_TRECHO FORNECIDO_
● ● ● ● ●
1965 - FORD MUSTANG SHELBY GT350SR BLUE
Há carros que parecem nascer prontos para se tornar lenda. E há aqueles que precisam de alguém capaz de enxergar neles um potencial oculto, como um escultor diante de um bloco de mármore bruto. O Mustang de 1964 era exatamente isso: um sucesso instantâneo, amado pelo público, desejado pelos jovens, um símbolo da energia americana. Mas, para Carroll Shelby, o ex-piloto texano de fala direta e olhar calculado, aquele Mustang ainda era tímido demais para as pistas. Ele via ali um atleta adormecido, pronto para ser despertado com as mãos certas.
Foi assim que, em 1965, surgiu o Shelby GT350 e, décadas depois, em homenagem àquela primeira fornada de máquinas ferozes, nasceu o GT350SR, uma reinterpretação fiel, construída artesanalmente, como se os anos 60 fossem retomados em pleno século XXI. O GT350SR não é apenas um tributo: é uma cápsula do tempo em forma de automóvel, um retorno àquele momento em que o automobilismo americano pulsava entre garagens improvisadas, oficinas barulhentas e estradas infinitas.
O primeiro impacto visual é arrebatador. O GT350SR carrega as listras duplas como uma farda de batalha - não um enfeite, mas um símbolo. Ele nasce com o capô longo, a postura rebaixada, as entradas de ar que sugerem apetite e um ronco que parece surgir antes mesmo de o motor ser ligado. Cada detalhe conversa com o espírito Shelby: nada é supérfluo, tudo é função. Ele não tenta ser moderno; ele tenta ser verdadeiro.
E a verdade, aqui, está no coração V8 289 preparado à moda texana. Um motor que respira como se tivesse pulmões, que vibra como um animal que se incomoda em ficar parado. Entre 400 e 450 cv, dependendo da configuração, ele entrega potência com a brutalidade elegante que só os V8 clássicos possuem. A sensação ao acelerá-lo não é apenas mecânica - é emocional. O carro avança com corpo e alma, exigindo do condutor o mesmo respeito que um cavalo selvagem exige do vaqueiro.
● ● ● ● ●
_USANDO AS INFORMAÇÕES_
**a)** Responda com base no texto sobre o Shelby GT350SR:
(i) Em que ano surgiu o Shelby GT350?
(ii) Que motor equipa o GT350SR?
(iii) Qual é a faixa de potência desse motor?
**b)** Dê continuidade ao texto sobre o Shelby GT350SR, partindo do ponto em que ele termina.
Os registros formam um material separado do texto.
● ● ● ● ●
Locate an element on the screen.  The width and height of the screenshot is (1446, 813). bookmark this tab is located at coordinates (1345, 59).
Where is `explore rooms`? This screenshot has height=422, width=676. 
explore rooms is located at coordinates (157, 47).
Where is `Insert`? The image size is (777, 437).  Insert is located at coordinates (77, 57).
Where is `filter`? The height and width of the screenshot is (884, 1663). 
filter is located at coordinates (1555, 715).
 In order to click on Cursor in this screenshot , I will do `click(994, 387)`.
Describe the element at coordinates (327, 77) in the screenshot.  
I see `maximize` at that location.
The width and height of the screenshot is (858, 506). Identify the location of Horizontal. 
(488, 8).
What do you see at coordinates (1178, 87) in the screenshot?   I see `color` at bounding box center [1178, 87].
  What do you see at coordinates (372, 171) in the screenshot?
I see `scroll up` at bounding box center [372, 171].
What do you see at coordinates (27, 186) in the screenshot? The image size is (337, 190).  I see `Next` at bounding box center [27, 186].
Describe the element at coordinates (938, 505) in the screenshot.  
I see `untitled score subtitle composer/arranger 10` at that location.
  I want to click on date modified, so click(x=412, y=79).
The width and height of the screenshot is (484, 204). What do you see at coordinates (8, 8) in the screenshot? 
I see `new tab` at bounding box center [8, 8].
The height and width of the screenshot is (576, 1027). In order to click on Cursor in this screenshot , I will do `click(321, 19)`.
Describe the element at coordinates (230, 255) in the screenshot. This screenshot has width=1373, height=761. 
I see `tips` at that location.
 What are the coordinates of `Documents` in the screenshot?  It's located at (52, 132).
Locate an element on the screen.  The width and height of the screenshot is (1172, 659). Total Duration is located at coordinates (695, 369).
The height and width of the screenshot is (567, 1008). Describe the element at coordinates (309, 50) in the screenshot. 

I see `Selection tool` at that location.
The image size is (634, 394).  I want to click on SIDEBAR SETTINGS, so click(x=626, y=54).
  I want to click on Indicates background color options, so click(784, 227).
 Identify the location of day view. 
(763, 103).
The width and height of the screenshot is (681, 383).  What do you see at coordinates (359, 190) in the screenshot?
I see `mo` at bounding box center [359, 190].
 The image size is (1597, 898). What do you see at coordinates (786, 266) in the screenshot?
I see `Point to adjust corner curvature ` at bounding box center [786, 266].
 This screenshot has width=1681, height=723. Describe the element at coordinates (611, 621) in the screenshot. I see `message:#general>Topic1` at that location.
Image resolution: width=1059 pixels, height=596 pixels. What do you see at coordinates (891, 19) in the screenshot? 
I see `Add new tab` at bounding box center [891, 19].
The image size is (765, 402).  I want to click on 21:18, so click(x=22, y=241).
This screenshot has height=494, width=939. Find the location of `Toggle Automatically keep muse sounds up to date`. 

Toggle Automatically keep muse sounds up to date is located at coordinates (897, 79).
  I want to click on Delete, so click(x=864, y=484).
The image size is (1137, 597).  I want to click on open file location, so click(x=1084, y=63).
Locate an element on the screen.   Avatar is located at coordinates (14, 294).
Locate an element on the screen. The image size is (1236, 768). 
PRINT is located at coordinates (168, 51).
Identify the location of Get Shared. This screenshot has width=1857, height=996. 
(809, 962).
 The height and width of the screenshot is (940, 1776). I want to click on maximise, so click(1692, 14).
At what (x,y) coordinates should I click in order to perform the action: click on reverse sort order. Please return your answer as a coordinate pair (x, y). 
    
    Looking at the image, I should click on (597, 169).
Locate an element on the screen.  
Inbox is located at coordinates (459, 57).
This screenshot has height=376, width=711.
● ● ● ● ●
_LISTA DE RESPOSTAS_
**a)**
(i) Em 1965.
(ii) Um V8 289 preparado à moda texana.
(iii) Entre 400 e 450 cv, dependendo da configuração.

**b)**
Por dentro, nada de mimos. O cockpit é um lembrete de que este carro nasceu para correr. Bancos rígidos, cintos múltiplos, volante pequeno, instrumentos analógicos pulsando como se transmitissem sinais vitais. Não há luxo - mas há propósito. E, em muitos casos, propósito vale mais do que conforto. Aqui, cada vibração, cada ruído, cada cheiro compõe a experiência. Não se guia o GT350SR; convive-se com ele.
O que torna esse modelo tão fascinante é justamente isso: ele materializa, com fidelidade rara, a mentalidade americana dos anos 60 - competitiva, rebelde, audaciosa. A Shelby American, ao recriá-lo como uma série especial de continuação, não buscou aperfeiçoar o passado, mas preservá-lo. Como um restaurador de obras de arte, ela manteve o traço firme, o caráter bruto e a identidade de corrida que fez do GT350 um mito.
Como curiosidade final, o nome ‘GT350’ não nasceu por poesia, nem por cálculos de engenharia. Shelby escolheu esse número porque sua oficina ficava a 350 pés da sede da Ford. Simples assim - um gesto quase improvisado, mas que acabou batizando um dos mais emblemáticos carros da história americana. Às vezes, as lendas nascem assim: de coincidências que encontram o homem certo no momento preciso.